試験の前日、あなたはどう過ごしていますか?「まだ終わっていないところがある」「寝ている時間がもったいない」と感じて、深夜まで参考書を開き続けた経験は誰にでもあるはずです。しかし、認知科学の観点から見ると、その徹夜が当日のパフォーマンスを大きく下げている可能性があります。
徹夜か睡眠かという問いへの答えは、すでに研究によってある程度明確になっています。今回は、脳と記憶のメカニズムをもとに、試験前夜の正しい過ごし方を整理します。
なぜ睡眠が記憶を固定するのか
睡眠中、脳は単に休んでいるわけではありません。日中に学んだ情報は、まず「海馬(かいば)」という脳の一時保存領域に格納されます。そして睡眠中、特に深い眠りであるノンレム睡眠の段階で、この情報が「大脳皮質(だいのうひしつ)」という長期記憶の保存場所へと転送・統合されると考えられています。これを「記憶の固定化(メモリコンソリデーション)」と呼びます。

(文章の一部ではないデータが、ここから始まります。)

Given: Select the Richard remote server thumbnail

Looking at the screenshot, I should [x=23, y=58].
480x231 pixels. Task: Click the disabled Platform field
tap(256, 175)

徹夜をすると、この固定化のプロセスが十分に起きません。夜中に必死に詰め込んだ知識が、翌朝の試験では思い出せない状態になりやすいのはこのためです。さらに、睡眠不足は前頭前野(判断力・思考力をつかさどる部位)の働きを著しく低下させることが知られています。計算問題や記述問題など、応用力が必要な試験では特にダメージが大きくなります。
前日にやっていいこと・避けるべきこと
試験前日の勉強には「軽いリハーサル」と「新規学習」という明確な線引きがあります。
やっていいこと(軽いリハーサル)
- これまでに解いた問題を見直す
- 単語帳・暗記カードを流し見する
- 間違えたことのある問題に軽く目を通す
- 自分が書いたノートや要約を確認する
避けるべきこと
- 初めて見る単元・問題形式に挑戦する
- 苦手分野を一から潰そうとする
- 時間をかけた精読・精解に取り組む
新しい情報を詰め込もうとすると、既存の記憶との「干渉」が起きて、すでに覚えていた内容まで混乱することがあるとされています。前日は「覚えたことを確認する日」と位置づけるのが合理的です。
コンディションを最大化する前夜〜当日ルーティン
以下を参考に、当日のパフォーマンスを引き出す準備をしてみてください。
就寝時間の目安
- 試験開始の7〜8時間前には就寝するのが理想とされています
- 例:9時試験開始 → 前夜23時〜24時には就寝
睡眠の質を上げる工夫
- 就寝1時間前はスマートフォンの画面を見ない(ブルーライトが眠りを妨げる)
- 軽いストレッチや深呼吸でリラックスする
- 室温をやや低め(18〜20℃程度)に保つと入眠しやすいとされています
朝のルーティン
- 試験開始の2〜3時間前に起床すると、脳が覚醒状態になりやすいといわれています
- 朝食はご飯やパンなど炭水化物を中心に、食べすぎない程度に摂る
- 会場への移動前に、前日まとめた復習メモを5〜10分だけ見返す
「緊張して眠れなかった」という場合でも、目を閉じて横になるだけで脳の疲労はある程度回復するといわれています。眠れないことを過度に心配しないこと自体が、前夜を乗り切るポイントのひとつです。
今日から始める一歩
今夜、就寝前に「明日確認する軽い復習リスト」を3項目だけ紙に書いてください。「何を見直すか」を事前に決めておくだけで、前日に新規学習へ手を出す誘惑を抑えやすくなります。準備が整った状態で布団に入ることが、最後の記憶固定を脳に任せる一番の近道です。